Some of the measures we've tried already:
- Captcha, both third party and home-grown, with varying degrees of readability
- An anti-request forgery token sent via cookie and hidden form field that is compared upon submit
- A hidden empty honeypot field that causes the submission to fail silently if the field contains data
- A hidden honeypot field that contains data by default and results in a silent fail if a piece of javascript does not run to clear the field's value
- Limiting submissions by IP address over a certain time period
- Blocking email domains known to be used by the automated scripts
- Blocking hosts based on simultaneous connections or connections per minute at the firewall
- Blocking the most flagrant IP addresses at the firewall
- Using an external address verification service to verify incoming addresses
Even with all of these measures in place, the submissions have not only continued, but seem to be increasing in frequency, on the order of 100,000+ per day.
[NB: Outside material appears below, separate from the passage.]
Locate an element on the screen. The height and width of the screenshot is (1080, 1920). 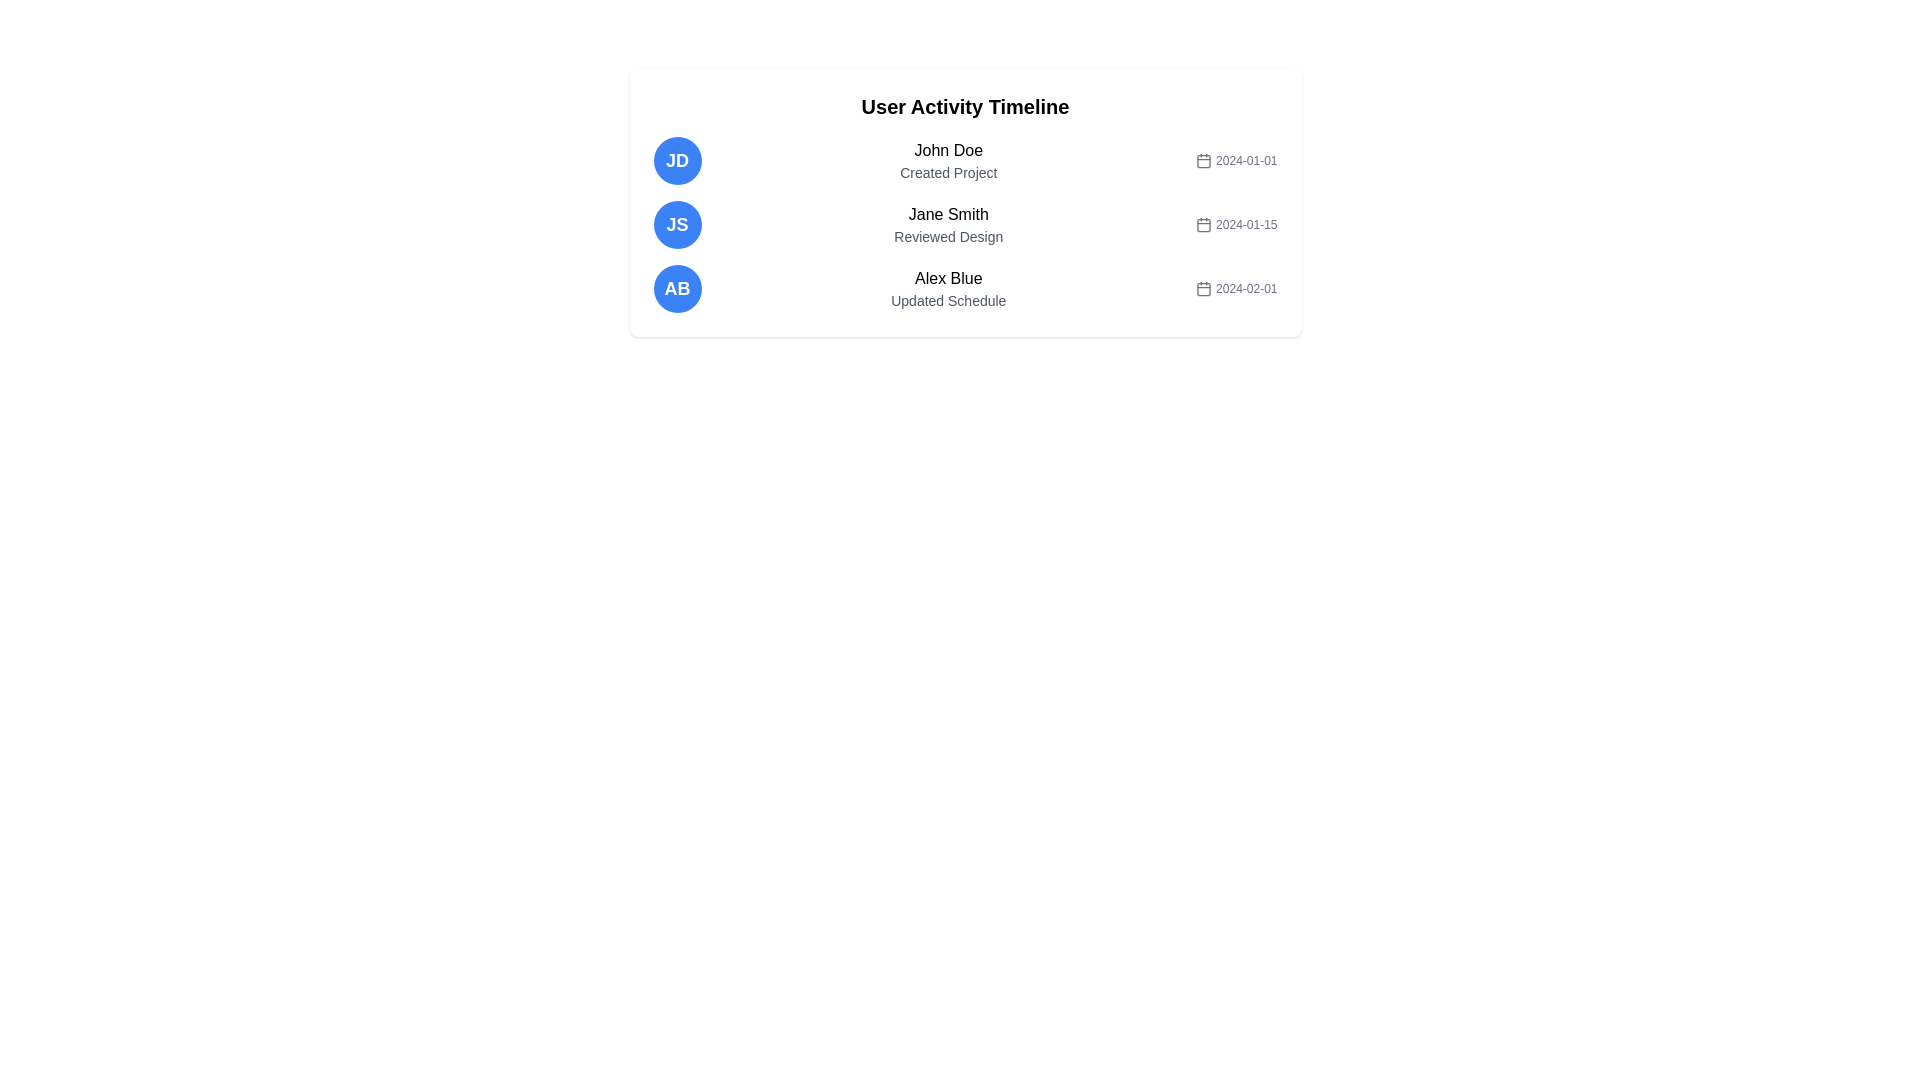
the text label indicating that user 'John Doe' performed the action 'Created Project', which is the first entry in the timeline next to the blue circular avatar with initials 'JD' is located at coordinates (947, 160).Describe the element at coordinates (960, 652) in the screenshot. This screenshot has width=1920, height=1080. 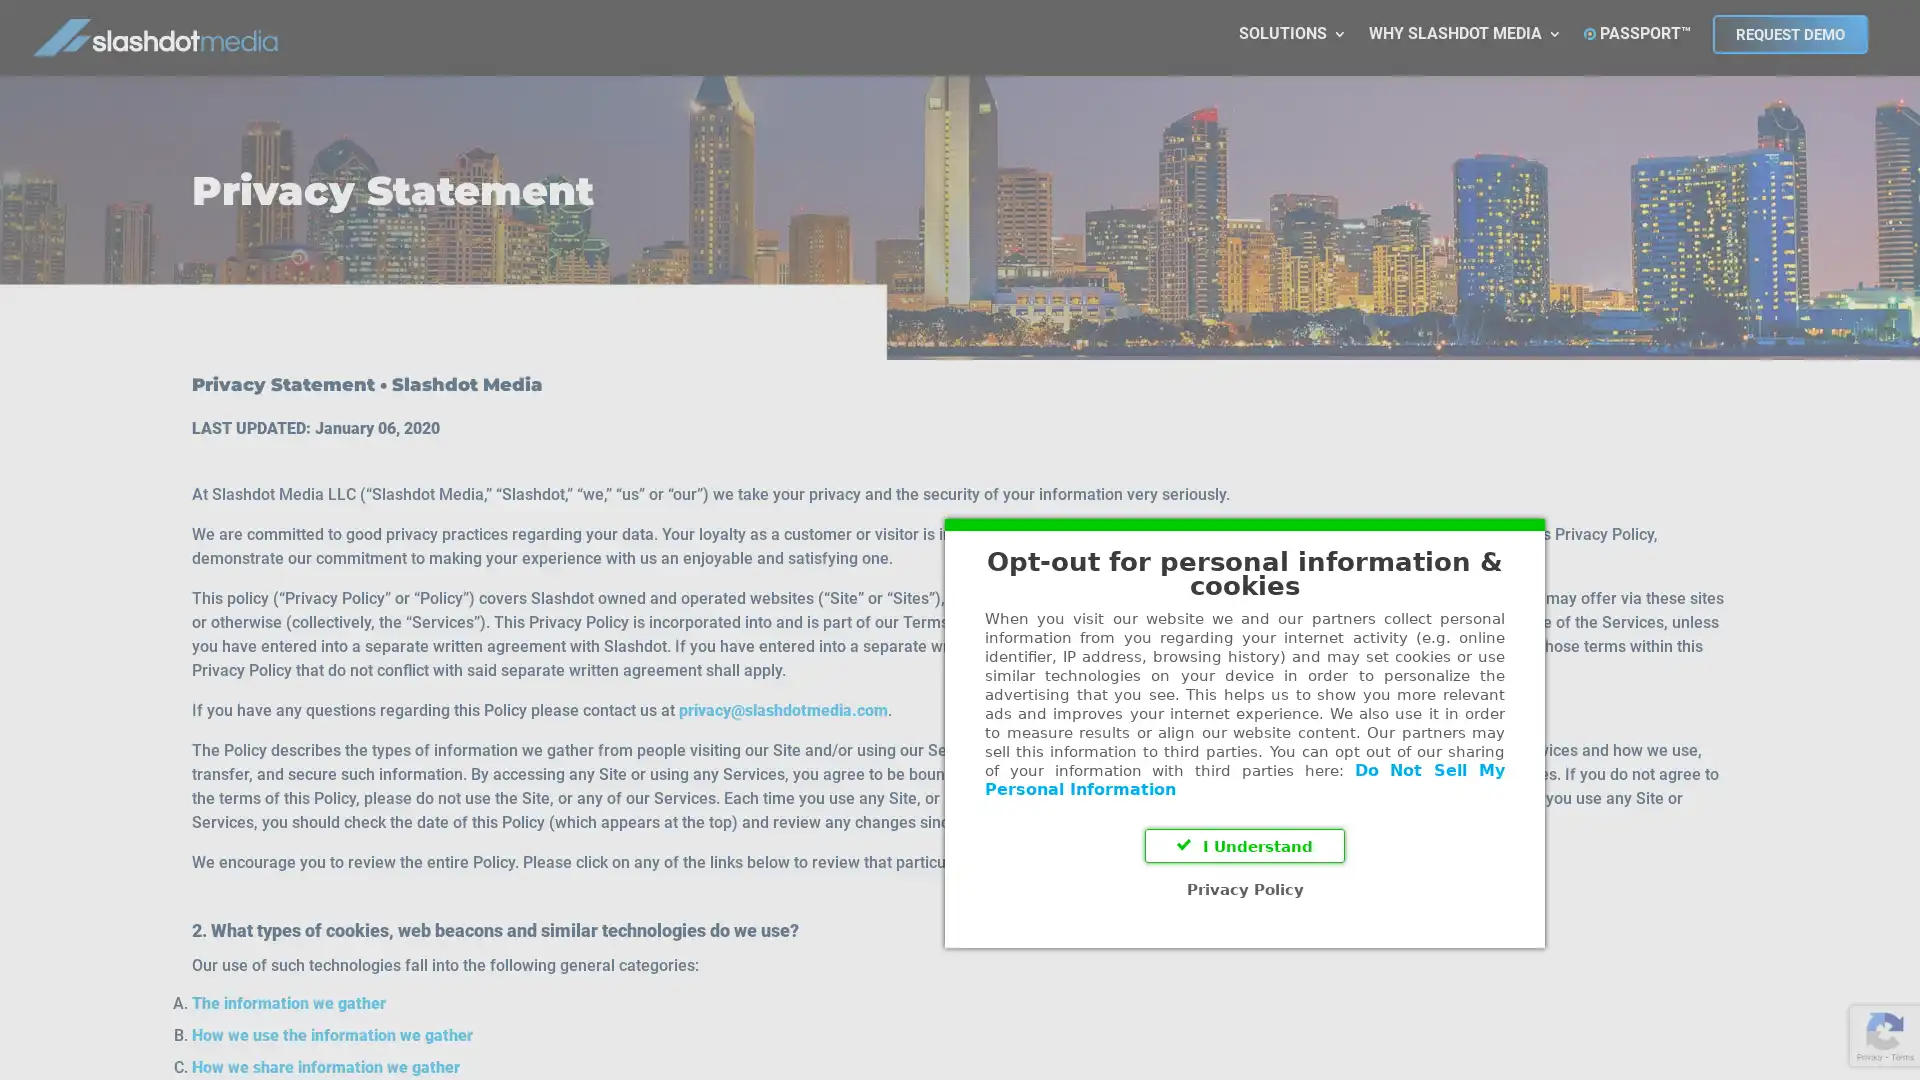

The bogus entries are now using completely valid first and last names, and apparently have resorted to using some sort of directory listing to ensure that the addresses they use (which appear totally random and not at all consistent, btw) are actually valid US postal addresses. Additionally, I have logged the incoming form values to a debug log and verified that they are actually submitting valid captcha codes, indicating they have OCR good enough to decipher the images (the code itself is never sent to the client, only a GUID representing a code that is stored elsewhere on the back end)
In fact, the only way we can even tell the entries are bogus is by the pattern of email addresses and domains they are submitting. We've tried blocking the most active domains from entering, but the spammers just create or find new domains from which they can generate disposable email addresses and keep on going.
I'm pretty exhausted at this point, but I'm sure there's got to be something I haven't tried. Does anyone here have any bright ideas?